Mommy: Yes, just like Mr. Steve
(Amazingly, this line of thinking works better than any other tactic we've used to make him eat his food.)

So one day, he runs into my arms and says:
Micah: Mommy, I'm scared!
Mommy: Why are you scared?
Micah: Monsters!
Mommy: Silly, monsters aren't real.
Micah: But Jesus is with me!
Mommy: Yes he is, Jesus is always with you.
Micah: I'm not scared. Jesus is big and tall.
(after a long pause)
Micah: (Excitedly) Mommy! Jesus is taller than Mr. Steve!!!
Mommy: Yes, he is baby, Jesus is much taller than Mr. Steve. (He gets it!)

Friday, May 15, 2009

Celebrating Mother's Day

I'm pretty sure I don't have enough space to write how much of a blessing it is to be Micah and Caelan's mom. I pinch myself each day thanking God for my life, and how I get to be with these two to watch them grow, and to train them up to eventually change the world. I can't wait as they get older to be able to show them their significance, and give them a secure love. There is a love I can pass on to them that is steady, sure, and available to them, whether I'm here or not, and that's the infinite love of God. It will be there for them when they face public school!

Do not get me wrong when I say that motherhood has tested me to the point of insanity, but every time I get to that breaking point, I always remember how at my worst, I was given grace. And it gives me strength to be a grace-based mom, remembering to view them the way God does.

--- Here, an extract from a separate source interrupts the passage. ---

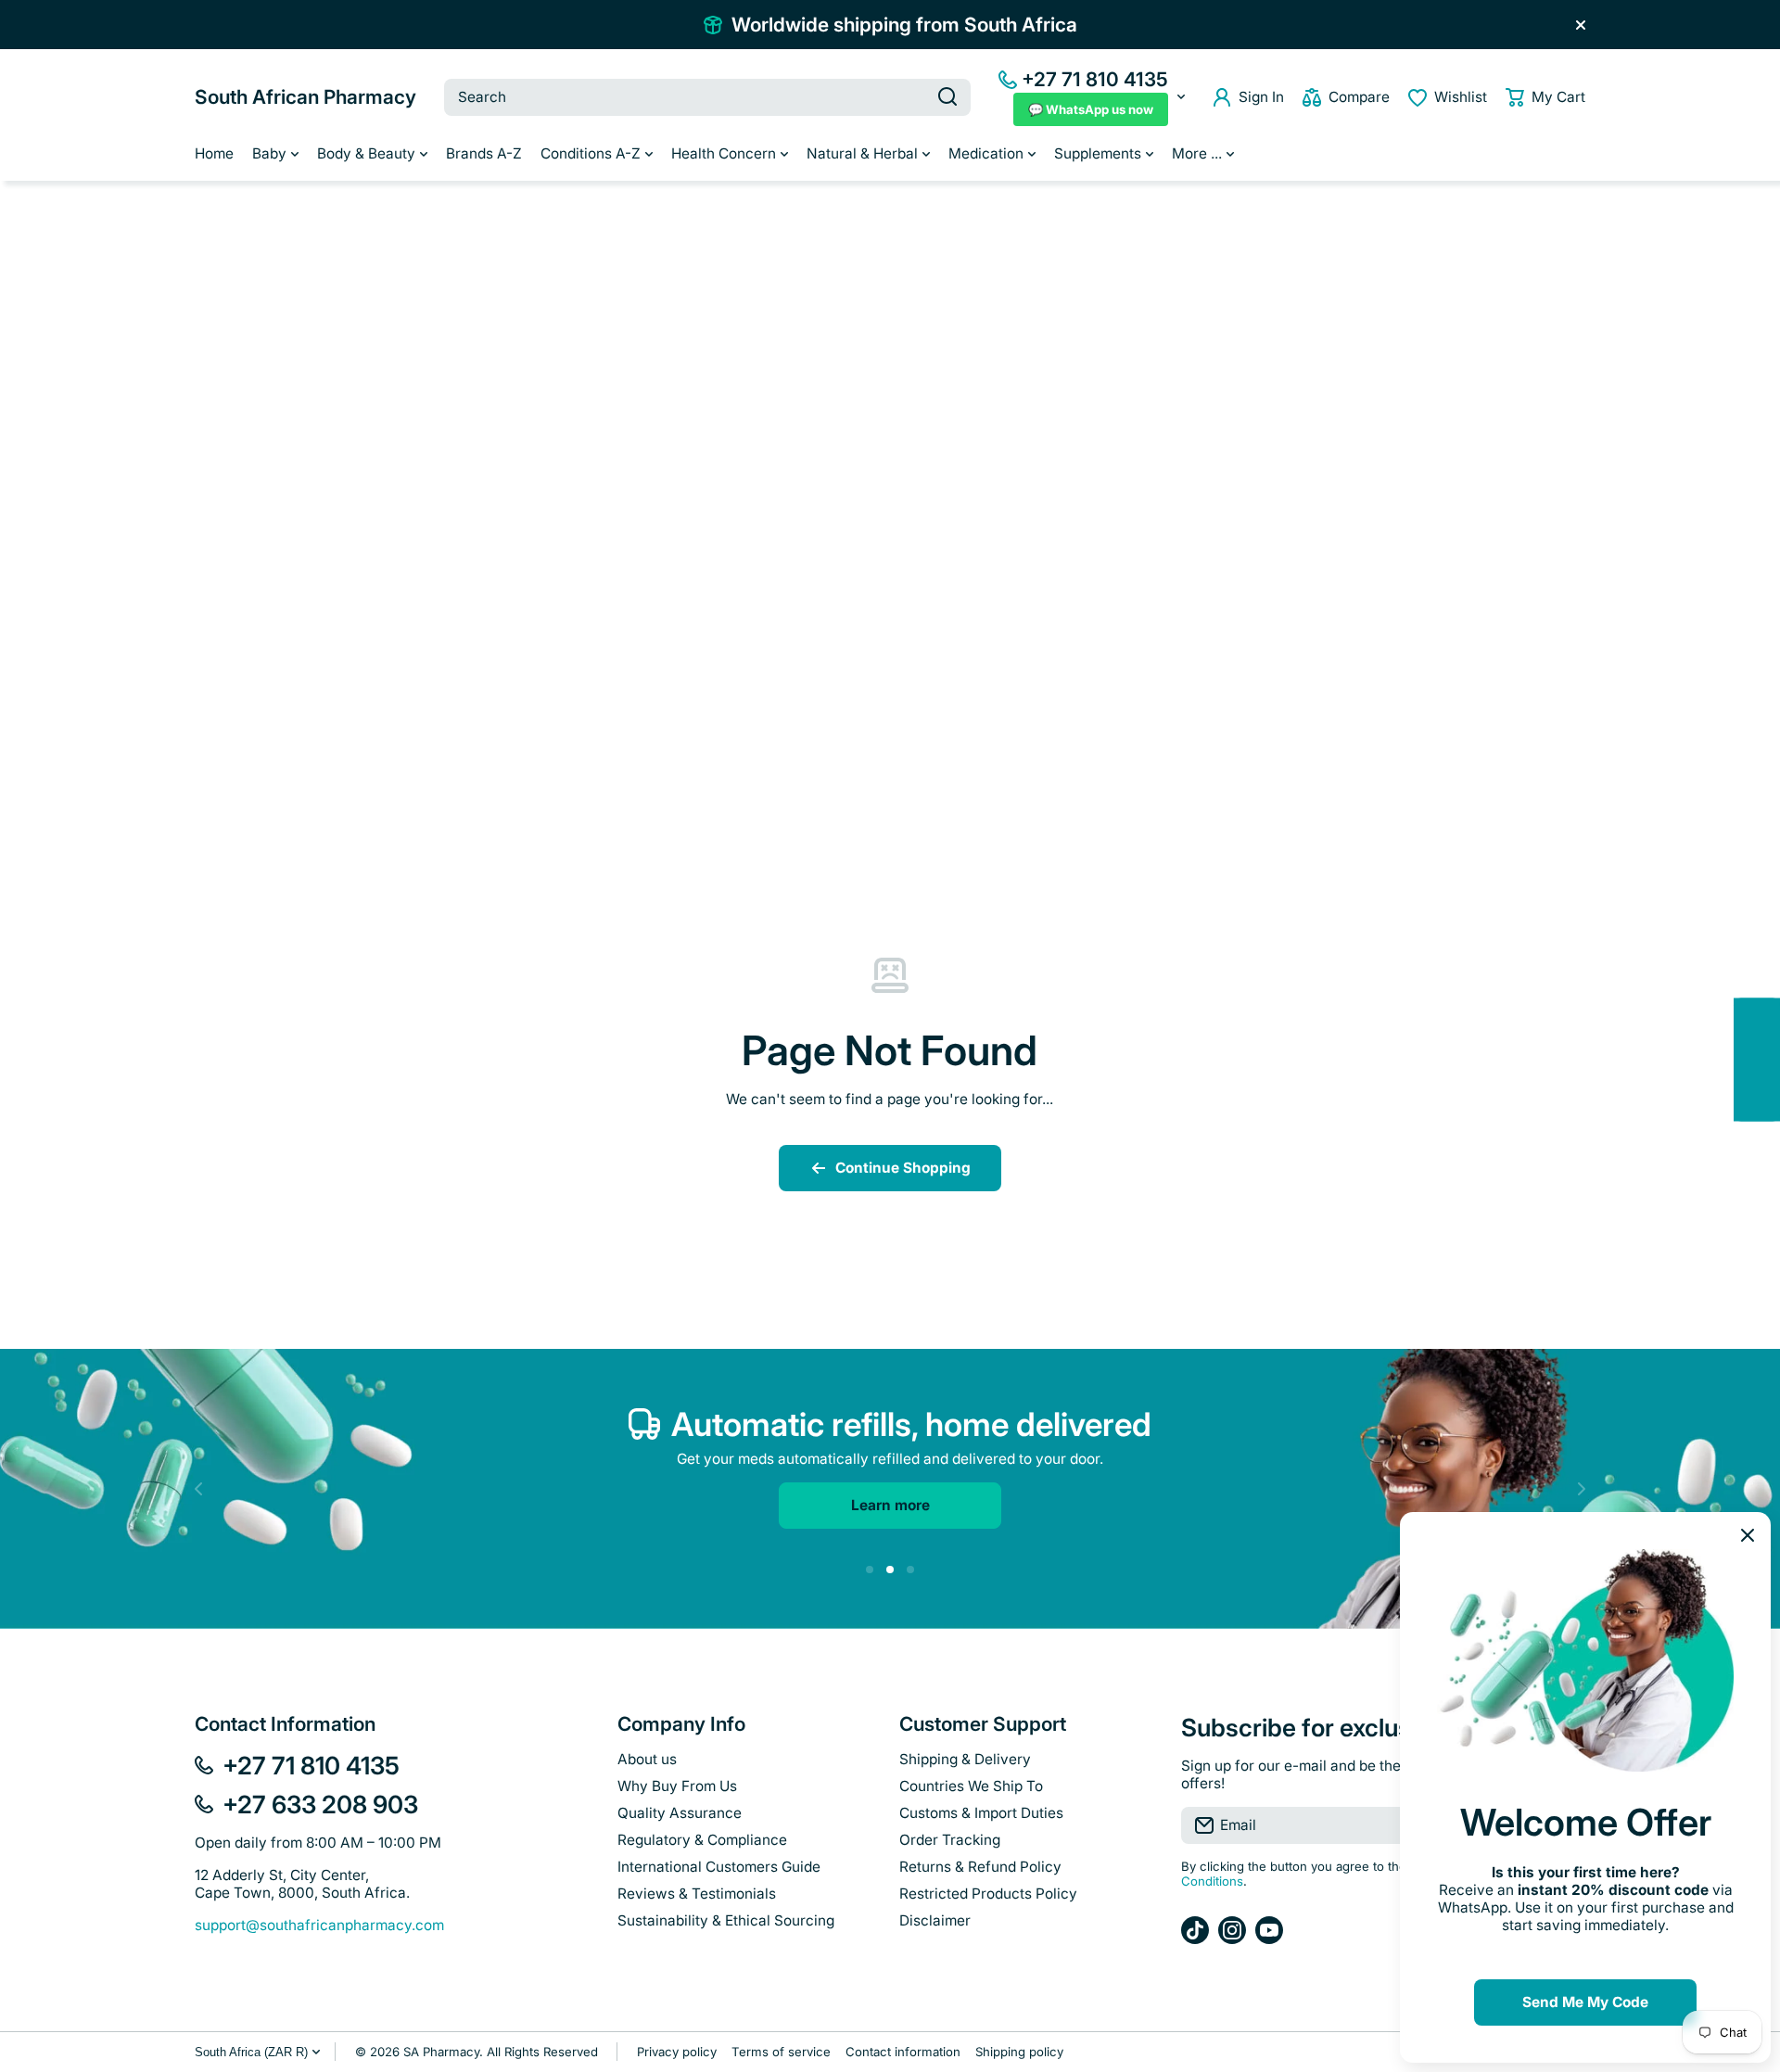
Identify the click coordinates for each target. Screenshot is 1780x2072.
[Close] (1580, 25)
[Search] (947, 97)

I remember about six months ago, Micah ran one of his toys across the coffee table. I went to check, and sure enough there was a scratch across it. I was so mad! I disciplined him, and after he said he was sorry and "no do it again", I couldn't help being angry for weeks that my table was forever destroyed. Then just last week, the boys were with their dad and the house was quiet. I grabbed some coffee, and sat by the coffee table. Then, I saw it. That dreaded scratch. Surprisingly, I smiled. It was a reminder that I have a beautiful boy who is two, and will continue to leave marks all over this house. I ran my fingers across the deep scratch, and then my mind fast-forwarded twenty years, and the kids are all out of the house, and the silence is deafening. Suddenly, that scratch is a fond memory of a time that was so precious. And so fleeting!